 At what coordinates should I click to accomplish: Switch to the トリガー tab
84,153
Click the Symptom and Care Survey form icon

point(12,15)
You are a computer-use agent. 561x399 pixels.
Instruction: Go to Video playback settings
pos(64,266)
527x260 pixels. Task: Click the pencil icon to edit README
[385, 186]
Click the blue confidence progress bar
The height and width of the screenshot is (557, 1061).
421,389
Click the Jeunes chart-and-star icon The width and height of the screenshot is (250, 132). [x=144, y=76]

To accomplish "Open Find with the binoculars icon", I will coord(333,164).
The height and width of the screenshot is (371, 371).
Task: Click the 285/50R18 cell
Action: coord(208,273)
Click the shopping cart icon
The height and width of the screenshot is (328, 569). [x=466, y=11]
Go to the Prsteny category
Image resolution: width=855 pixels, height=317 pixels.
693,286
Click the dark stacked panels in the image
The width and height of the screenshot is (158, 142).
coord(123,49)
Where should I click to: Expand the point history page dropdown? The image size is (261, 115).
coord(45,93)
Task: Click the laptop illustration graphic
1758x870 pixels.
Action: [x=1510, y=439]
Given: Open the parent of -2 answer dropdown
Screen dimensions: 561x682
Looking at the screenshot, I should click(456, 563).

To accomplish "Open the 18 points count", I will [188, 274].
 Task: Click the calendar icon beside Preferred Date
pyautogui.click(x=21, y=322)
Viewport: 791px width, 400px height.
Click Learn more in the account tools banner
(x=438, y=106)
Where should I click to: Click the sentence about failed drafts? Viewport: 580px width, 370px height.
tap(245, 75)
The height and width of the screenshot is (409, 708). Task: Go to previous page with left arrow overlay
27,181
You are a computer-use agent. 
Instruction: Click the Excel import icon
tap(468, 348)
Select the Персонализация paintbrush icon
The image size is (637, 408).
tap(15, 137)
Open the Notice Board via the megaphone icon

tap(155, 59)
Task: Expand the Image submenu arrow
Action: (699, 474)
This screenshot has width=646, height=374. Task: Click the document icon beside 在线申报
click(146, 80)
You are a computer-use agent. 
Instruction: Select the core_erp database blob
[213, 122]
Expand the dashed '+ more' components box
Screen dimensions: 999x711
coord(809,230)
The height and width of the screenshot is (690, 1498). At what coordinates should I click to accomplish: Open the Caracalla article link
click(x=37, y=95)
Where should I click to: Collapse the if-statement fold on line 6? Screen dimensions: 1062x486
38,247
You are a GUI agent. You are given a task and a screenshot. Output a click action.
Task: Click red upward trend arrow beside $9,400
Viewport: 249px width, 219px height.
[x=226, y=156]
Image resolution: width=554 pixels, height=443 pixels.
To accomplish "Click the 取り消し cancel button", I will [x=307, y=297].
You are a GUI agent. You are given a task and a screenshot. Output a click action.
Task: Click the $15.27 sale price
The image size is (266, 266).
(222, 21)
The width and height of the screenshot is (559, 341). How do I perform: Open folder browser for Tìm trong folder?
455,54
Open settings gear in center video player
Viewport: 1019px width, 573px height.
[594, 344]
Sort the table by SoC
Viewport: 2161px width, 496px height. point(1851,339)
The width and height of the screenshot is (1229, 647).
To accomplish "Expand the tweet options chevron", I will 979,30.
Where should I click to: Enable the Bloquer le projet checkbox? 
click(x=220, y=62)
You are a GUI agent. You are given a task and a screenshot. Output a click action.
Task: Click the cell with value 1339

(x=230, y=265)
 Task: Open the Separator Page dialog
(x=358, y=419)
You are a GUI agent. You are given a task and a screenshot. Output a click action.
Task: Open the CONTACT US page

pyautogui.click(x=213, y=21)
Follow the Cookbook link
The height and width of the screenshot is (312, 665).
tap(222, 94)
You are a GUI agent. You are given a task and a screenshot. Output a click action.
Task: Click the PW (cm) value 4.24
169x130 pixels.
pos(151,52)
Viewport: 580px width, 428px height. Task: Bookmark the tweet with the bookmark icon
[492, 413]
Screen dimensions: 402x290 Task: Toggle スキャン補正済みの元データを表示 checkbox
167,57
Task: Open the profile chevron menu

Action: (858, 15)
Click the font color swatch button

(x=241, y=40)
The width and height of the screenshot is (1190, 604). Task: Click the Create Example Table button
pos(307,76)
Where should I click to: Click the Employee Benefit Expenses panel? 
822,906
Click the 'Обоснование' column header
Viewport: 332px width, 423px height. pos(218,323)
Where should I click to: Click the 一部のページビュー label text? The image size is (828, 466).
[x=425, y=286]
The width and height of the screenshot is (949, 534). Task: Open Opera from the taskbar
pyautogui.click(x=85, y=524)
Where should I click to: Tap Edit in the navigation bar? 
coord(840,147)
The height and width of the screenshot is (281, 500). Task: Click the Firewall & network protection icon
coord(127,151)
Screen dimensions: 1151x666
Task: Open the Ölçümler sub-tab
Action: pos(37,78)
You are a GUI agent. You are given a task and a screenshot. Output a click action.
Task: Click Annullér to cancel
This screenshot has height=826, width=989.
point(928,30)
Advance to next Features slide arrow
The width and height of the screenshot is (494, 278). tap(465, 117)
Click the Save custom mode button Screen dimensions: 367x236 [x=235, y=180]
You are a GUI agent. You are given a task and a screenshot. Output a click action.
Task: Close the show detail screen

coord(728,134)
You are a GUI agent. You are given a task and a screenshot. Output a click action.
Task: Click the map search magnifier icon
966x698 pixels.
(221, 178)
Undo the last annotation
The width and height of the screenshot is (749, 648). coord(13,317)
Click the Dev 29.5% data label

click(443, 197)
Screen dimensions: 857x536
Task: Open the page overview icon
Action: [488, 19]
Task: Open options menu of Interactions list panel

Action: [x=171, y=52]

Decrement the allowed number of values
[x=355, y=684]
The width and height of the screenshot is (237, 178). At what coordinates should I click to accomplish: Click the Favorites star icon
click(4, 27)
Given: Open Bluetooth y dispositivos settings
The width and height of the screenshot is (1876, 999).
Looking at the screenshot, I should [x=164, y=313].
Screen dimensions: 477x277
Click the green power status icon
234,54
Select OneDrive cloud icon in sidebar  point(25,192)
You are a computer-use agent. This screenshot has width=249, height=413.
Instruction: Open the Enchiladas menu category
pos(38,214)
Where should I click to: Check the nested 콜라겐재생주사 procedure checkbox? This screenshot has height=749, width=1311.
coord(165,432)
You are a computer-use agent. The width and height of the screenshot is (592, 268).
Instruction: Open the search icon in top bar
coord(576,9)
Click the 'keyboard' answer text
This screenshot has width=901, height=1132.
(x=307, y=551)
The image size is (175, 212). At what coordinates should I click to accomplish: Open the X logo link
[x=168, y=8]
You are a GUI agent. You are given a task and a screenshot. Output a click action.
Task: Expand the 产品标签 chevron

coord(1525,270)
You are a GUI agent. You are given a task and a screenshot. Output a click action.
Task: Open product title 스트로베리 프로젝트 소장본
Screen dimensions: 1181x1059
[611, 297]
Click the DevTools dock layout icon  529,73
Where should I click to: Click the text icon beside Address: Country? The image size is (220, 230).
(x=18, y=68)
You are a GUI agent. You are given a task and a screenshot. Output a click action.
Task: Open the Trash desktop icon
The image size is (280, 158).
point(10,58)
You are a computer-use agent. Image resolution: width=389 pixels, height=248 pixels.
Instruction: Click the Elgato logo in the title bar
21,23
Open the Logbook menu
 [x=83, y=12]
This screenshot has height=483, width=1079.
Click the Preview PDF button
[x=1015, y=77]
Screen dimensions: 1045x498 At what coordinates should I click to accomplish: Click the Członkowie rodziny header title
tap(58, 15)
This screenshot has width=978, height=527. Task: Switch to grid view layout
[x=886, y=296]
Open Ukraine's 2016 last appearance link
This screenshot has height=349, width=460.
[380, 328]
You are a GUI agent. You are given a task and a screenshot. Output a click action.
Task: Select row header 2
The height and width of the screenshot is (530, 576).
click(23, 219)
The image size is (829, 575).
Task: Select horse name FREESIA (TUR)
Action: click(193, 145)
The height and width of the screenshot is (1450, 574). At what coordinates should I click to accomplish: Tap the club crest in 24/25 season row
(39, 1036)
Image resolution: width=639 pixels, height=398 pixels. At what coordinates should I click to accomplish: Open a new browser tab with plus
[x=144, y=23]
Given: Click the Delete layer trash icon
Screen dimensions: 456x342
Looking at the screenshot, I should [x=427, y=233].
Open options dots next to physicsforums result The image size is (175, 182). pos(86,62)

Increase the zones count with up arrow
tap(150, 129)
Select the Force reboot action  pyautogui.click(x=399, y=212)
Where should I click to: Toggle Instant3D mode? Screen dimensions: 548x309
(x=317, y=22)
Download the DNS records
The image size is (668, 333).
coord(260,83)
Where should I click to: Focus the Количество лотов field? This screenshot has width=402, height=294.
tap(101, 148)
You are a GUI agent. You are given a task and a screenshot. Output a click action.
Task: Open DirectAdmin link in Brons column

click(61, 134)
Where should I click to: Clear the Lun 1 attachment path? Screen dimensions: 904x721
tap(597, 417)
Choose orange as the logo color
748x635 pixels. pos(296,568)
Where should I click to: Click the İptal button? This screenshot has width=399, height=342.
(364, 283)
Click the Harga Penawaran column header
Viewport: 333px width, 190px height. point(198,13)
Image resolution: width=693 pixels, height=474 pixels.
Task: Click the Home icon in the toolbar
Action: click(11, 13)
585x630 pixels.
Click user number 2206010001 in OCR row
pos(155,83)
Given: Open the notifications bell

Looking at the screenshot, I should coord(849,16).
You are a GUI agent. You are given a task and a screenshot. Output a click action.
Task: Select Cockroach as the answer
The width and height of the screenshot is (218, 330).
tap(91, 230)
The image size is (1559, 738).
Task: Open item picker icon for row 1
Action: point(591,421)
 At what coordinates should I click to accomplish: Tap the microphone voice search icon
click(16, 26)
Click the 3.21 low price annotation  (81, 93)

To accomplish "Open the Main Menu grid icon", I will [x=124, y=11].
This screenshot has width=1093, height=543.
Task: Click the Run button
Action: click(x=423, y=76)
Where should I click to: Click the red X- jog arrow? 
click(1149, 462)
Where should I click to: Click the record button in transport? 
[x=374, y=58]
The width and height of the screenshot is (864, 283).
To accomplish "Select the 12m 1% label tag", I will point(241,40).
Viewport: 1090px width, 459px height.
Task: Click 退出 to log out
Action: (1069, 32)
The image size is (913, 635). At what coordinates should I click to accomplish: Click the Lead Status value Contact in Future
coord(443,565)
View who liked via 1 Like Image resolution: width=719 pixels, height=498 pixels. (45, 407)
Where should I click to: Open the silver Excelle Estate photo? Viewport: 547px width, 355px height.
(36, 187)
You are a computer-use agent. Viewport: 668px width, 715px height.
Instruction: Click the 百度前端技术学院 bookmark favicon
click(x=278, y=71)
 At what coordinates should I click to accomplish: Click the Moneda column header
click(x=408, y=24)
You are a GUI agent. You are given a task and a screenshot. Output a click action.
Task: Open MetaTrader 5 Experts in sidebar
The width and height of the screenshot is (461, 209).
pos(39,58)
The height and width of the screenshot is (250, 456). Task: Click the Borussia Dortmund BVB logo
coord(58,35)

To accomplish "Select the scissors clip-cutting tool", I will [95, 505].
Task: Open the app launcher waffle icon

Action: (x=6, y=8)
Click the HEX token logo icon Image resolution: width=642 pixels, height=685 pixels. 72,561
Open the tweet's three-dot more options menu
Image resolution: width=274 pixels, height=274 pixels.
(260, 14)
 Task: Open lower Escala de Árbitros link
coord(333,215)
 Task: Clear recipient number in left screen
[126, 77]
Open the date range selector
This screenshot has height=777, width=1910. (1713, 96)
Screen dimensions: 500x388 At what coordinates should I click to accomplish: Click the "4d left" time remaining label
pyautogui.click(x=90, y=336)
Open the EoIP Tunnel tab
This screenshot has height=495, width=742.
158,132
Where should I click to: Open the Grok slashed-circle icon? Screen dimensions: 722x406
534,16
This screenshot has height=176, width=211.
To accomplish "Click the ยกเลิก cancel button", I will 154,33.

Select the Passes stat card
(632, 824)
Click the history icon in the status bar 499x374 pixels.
**********
**WHAT THIS TASK INVOLVES:** Your task is to collect every line above that contains the word "price".

**REPLY TO THE TASK:**
Task: Click the $15.27 sale price
Click the 3.21 low price annotation  (81, 93)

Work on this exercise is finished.